Make licence name and decription word clickable and when clicked open form that describes license better and maybe includes whole license.

I have feeling that would be fairly easy to implement, number of licenses is pretty limited and as we can see from github and few other platforms those licenses can be described pretty well in just few words.

Not sure if my selected words are good for anything, I'm not a lawyer and dont have that much knowledge about different commonly used licenses but as I've seen similar in other platforms and it seems to work pretty well then why it would not work here too.

That then gives responsibility to user who is browsing content, it gives enough information to make decisions and then bells & whistles like filtering could be added on top of that later if needed.

It will be helpful with or without filtering and it wont favor one license over other (I think this would be most correct path, I did read few comment threads about licenses around here... really, no need to fight which one is better because licenses have different use cases). Content creators then choose what license they want to use and end users will have easy access to information needed to make decision.

Warr1024 commented 4 years ago

Since the last time I weighed in on this, I have become an editor and done some package reviews, provided some support and guidance, and helped address some actual licensing issues with real packages in CDB.

My experience suggests that users, and honestly a concerning proportion of package maintainers themselves, including ones doing otherwise quality work, don't understand and often don't realize why they should care about licenses, and will happily run a project dependent on accidental piracy right up until the point where they get a take-down notice and now it's too late to clean-room anything.

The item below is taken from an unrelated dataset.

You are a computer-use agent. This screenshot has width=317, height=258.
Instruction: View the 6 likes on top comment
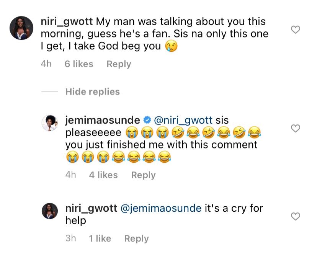(79, 64)
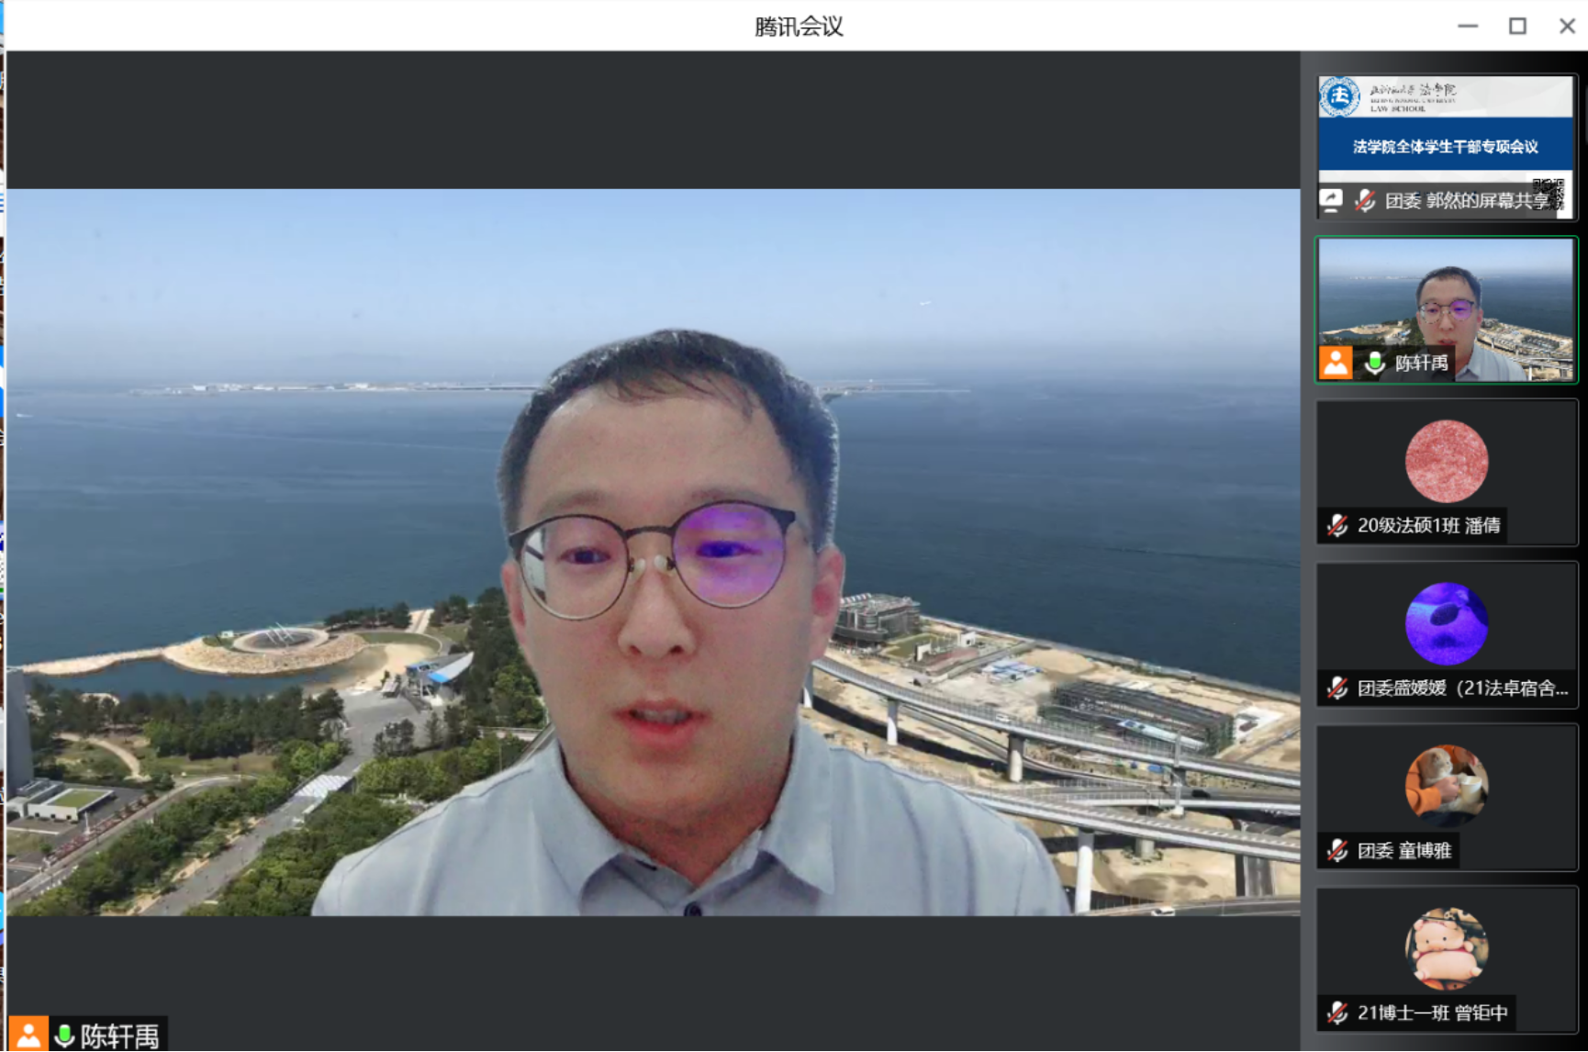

CDB could shove responsibility for this on users, sure, but since we have the resources to help with this, it would be an abdication of responsibility not to try to provide proper guidance. I think we set out to do more with CDB than just provide this community with a shinier footgun.

As for the warnings, yes, something that does not meet at least a broad standard for free or open source should definitely be flagged, as frankly it goes against the dominant ethical standards of the community. That being said, I would ALSO be okay with less-dire warnings (but still warnings nonetheless) for any restrictions imposed by the license beyond "effective public domain", e.g. include an icon for attribution, share-alike, etc. restrictions similar to what CC licenses do. This would be good summary information for users who want to quickly evaluate a set of packages for possible inclusion in a compilation. For instance, if I want to use an attribution license for my compilation, I might be okay with including other packages that require attribution but not others that require share-alike.

It might be simpler just to list share-alike as a flag, though, since (1) attribution can almost always be assumed (and I think in some places it may not be possible to waive that right), and (2) NC/ND restrictions may fall under "non-free" anyway, depending on our interpretation.